Across the world death moved, for too many years in lock step with both the season for sowing and for reaping. We were a world at war, and for those of us in Britain the cost was enormous in lost and ruined lives. But it didn't matter because we believed that the cause was just and that, whether we came from humble or refined stock, we were all in this war together. It was that common and shared faith in ourselves and in the notion that everyone's contribution, large or small, was important to the war effort that saw us through those dark hours. It was what kept us buggering on until our fortunes turned and the war against Nazi Germany reached its bloody end in the spring of 1945.
...I was sure of one thing: I was a lucky man. I had what was called back then a good war and I was not disappointed by my survival. I had done my bit and I never shirked my paymaster's orders, but I was one of the fortunate few; death had eluded me while I served in the RAF.

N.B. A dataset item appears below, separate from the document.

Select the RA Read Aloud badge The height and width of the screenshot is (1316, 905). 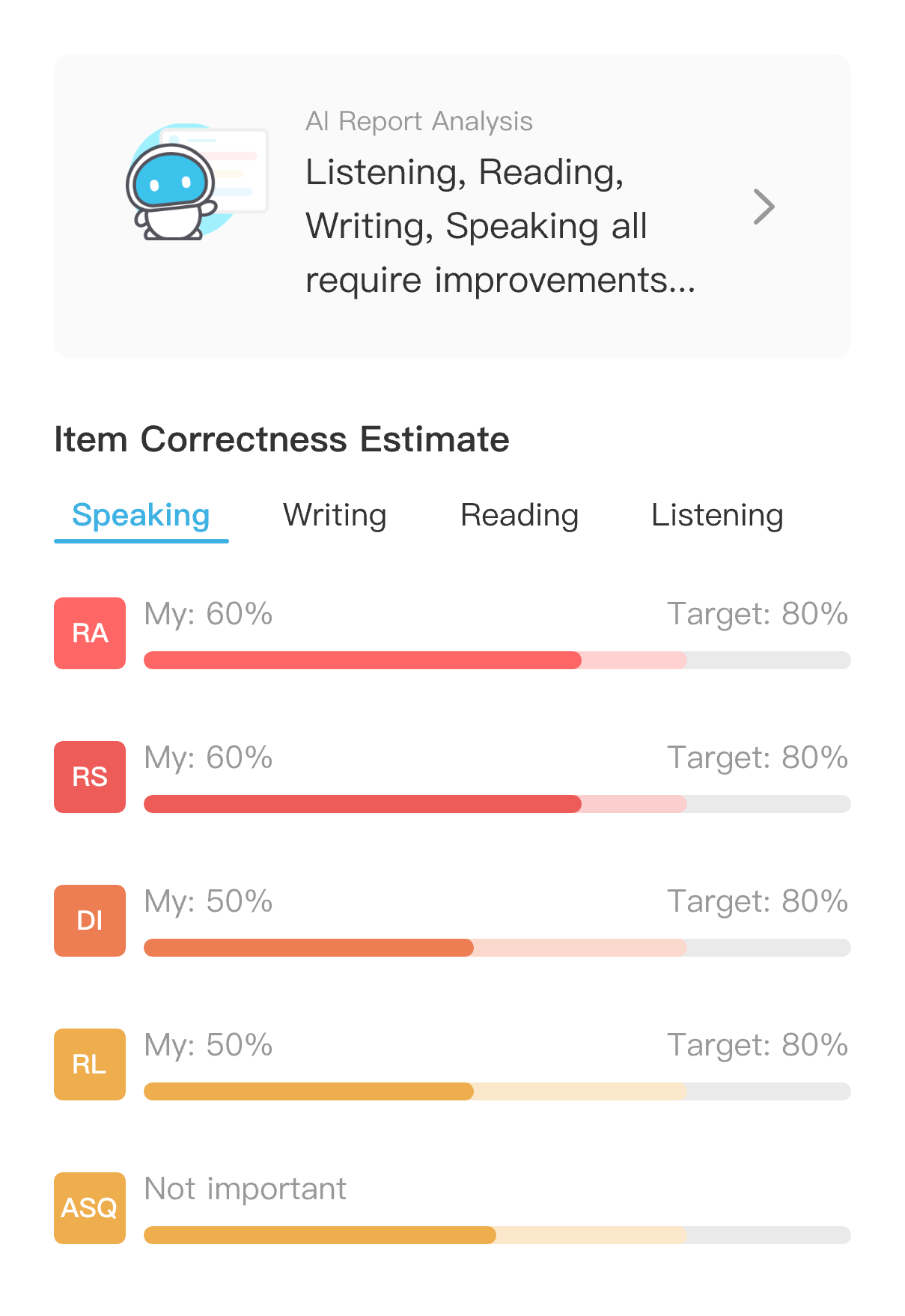click(x=89, y=633)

I felt blessed by luck because so many others – friends, neighbours, acquaintances and complete strangers – had not been so lucky. They were never going to see twenty-five or be able to put down roots and raise a family and enjoy the fruits of peace. I knew like the rest of my compatriots knew, the dead had reluctantly sacrificed their existence to preserve civilisation for the living.

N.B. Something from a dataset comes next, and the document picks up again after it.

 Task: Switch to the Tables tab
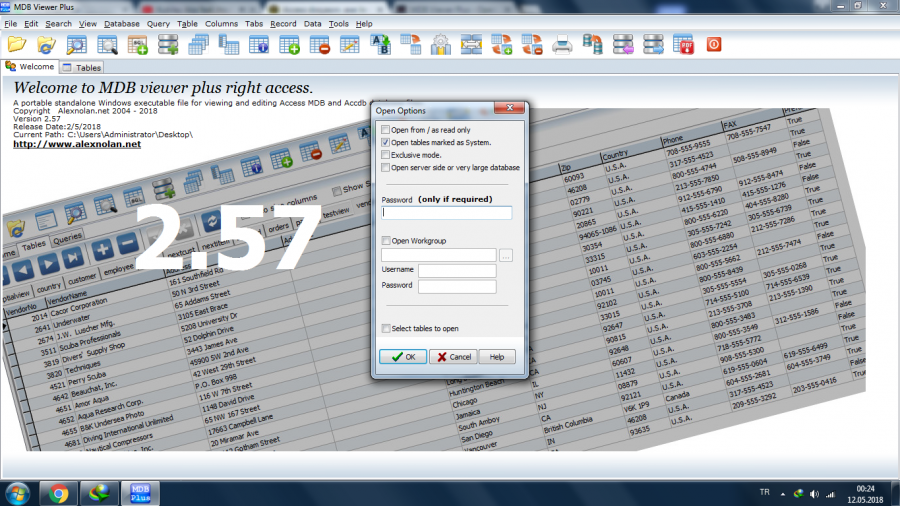(82, 68)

...It has been almost 70 years since the guns of the second world war fell silent and I am no longer sure if the dead would agree that their lives were worth the price of today's society.
To me, this brave new world feels all wrong, out of tune with what the men and women of World War Two accomplished with our "blood, sweat and tears". It just seems too flippant, too easy, too profane in this present world; for our politicians, our media pundits, and our industrial military complex to intone the beaches of D-Day, Sword, Juno, Gold and Omaha as if it were the catechism for freedom, when our individual and collective liberty is more at risk now than it has ever been since the end of Nazism.
My own father, one of Harry's happy warriors, came to speak similar thoughts as his life drew to a close. Thoughts that had never truly taken hold of his consciousness until he embarked on the years of reflection that sometimes come to us, if we're lucky, as we near the end of life. It's a powerful mix of a sense of betrayal and failure. It's a frank and candidate opening of the books and a hard look at the debit side of the ledger that reveals how little of the credit column actually remains.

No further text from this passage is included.